Mais l’esquisse saisit également le mouvement qui anime la troupe entière. La disposition et les attitudes balancées des trois personnages, représentés ici sur le vif, en un instantané, comme en suspens, donnent l’illusion d’assister à un moment du spectacle. La rythmique syncopée du charleston transparaît nettement dans le déhanchement provocateur de Joséphine Baker. Enfin, la publicité du spectacle lui-même et sa renommée sont assurées par le rappel des grimaces – joues gonflées, yeux qui roulent et qui louchent, postures animales – qui lui ont été imposées pour la dernière scène, dite de la « danse sauvage ».

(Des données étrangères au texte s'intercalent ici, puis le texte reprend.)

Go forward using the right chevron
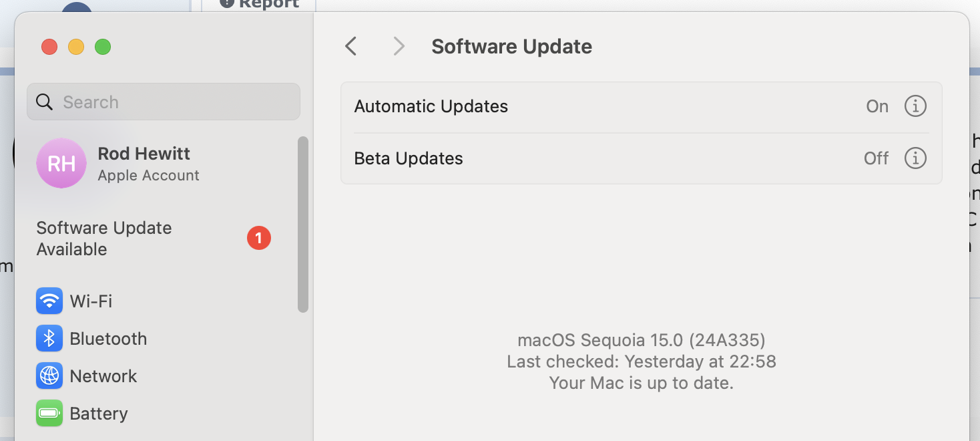 pyautogui.click(x=399, y=46)
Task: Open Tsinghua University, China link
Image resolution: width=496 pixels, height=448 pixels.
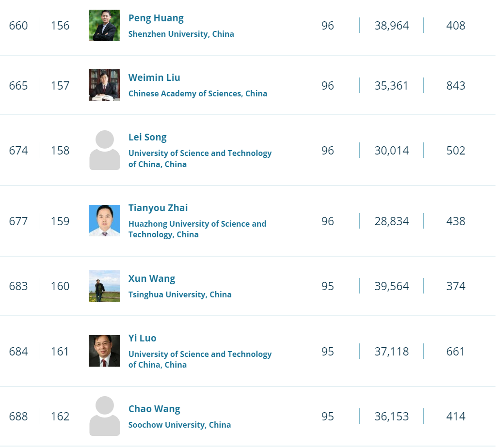Action: [179, 294]
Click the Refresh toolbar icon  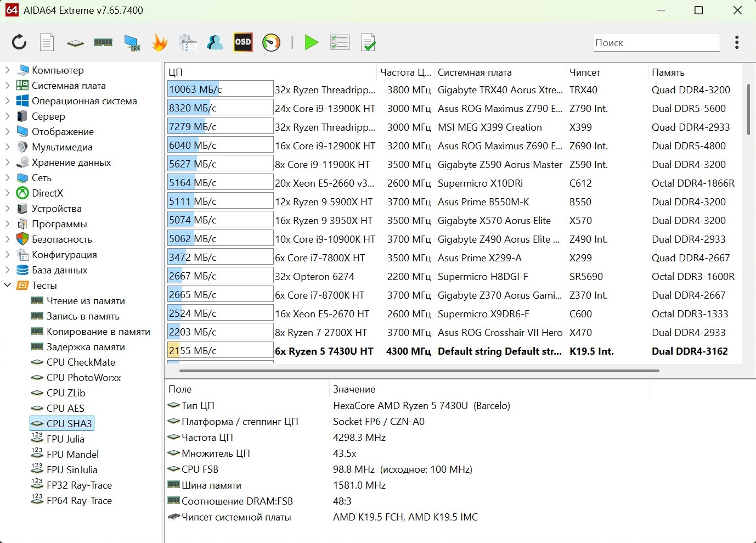coord(19,42)
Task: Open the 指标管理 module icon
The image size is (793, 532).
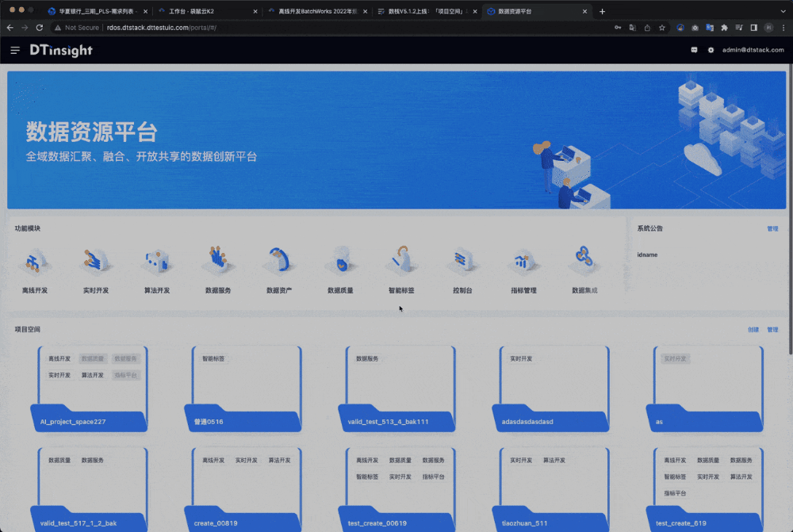Action: (523, 262)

Le portrait photographique de Joséphine Baker en pleine gloire, lors de la suite de la tournée à Berlin, synthétise tout ce que la jeune fille noire américaine a apporté et inspiré au Paris des années folles. Elle apparaît ici sur un fond neutre, sans décor exotique, dans une pose plutôt sage – surtout au regard des attitudes « sauvages » (en fait, fortement érotiques) qu’elle prenait lors de ses spectacles. La simple nudité de l’artiste est relevée par l’exubérance des plumes d’autruche qui voilent et suggèrent en même temps sa cambrure. Les accroche-cœurs de sa coupe « garçonne », noir de jais, et sa peau hâlée contrastent comme sur l’affiche de Paul Colin avec ses yeux en coin, ses dents éclatantes, les perles qui ondulent sur sa poitrine et, enfin, les manchettes, « chevillières » et chaussures blanches. Sa posture, un bras levé, une main sur la hanche, la tête penchée en signe d’invite, est entrée telle quelle dans l’imaginaire collectif.

L’apogée de la « mode nègre » dans l’art : le «phénomène Joséphine Baker », emblème des années folles

La thématique « nègre » a inspiré les avant-gardes du début du siècle avant de se cristalliser dans la figure de Joséphine Baker et l’irruption du jazz sur les scènes parisiennes. La première danse « nègre » a été introduite à Paris par Gabriel Astruc au Nouveau Cirque, en 1903 : il s’agissait en fait du cake walk inspiré des minstrels shows américains – où des Blancs se grimaient en Noirs pour chanter et danser comme les anciens esclaves.

L’« art nègre » cher à Picasso ou aux surréalistes, les poèmes de Cendrars ou les mélodies de Milhaud et de Satie, témoignent d’une certaine « négrophilie » des artistes français du premier quart du XXe siècle. Elle est indissociable d’une aspiration à la modernité qui suscite le scandale : idoles africaines opposées aux statues de l’Antiquité classique, jazz débarqué avec les soldats américains de la Grande Guerre concurrençant la musique de chambre ou l’opéra de la Vieille Europe – et enfin, Joséphine Baker, la trépidante danseuse au léger pagne de bananes (dans son spectacle de 1927).

Il semblerait que la « danse sauvage » qui a révélé la danseuse au Tout-Paris le 2 octobre 1925 ait été ajoutée à la scénographie new-yorkaise à la demande des propriétaires du Music-hall des Champs-Élysées, en manque de spectateurs. Le scandale ainsi créé artificiellement égala celui que les Ballets russes de Diaghilev avaient suscité dans la décennie précédente. Ici, il tient sans doute moins à la bestialité fantasmée des « Nègres » dans l’imaginaire des Français qu’à la liberté totale que connotent la nudité, les déhanchements, les grimaces, le sourire, la coiffure courte de Joséphine Baker. Elle incarne l’image de la femme émancipée capable de jouir d’elle-même, de décider de son corps – de s’abandonner à la fête des années folles.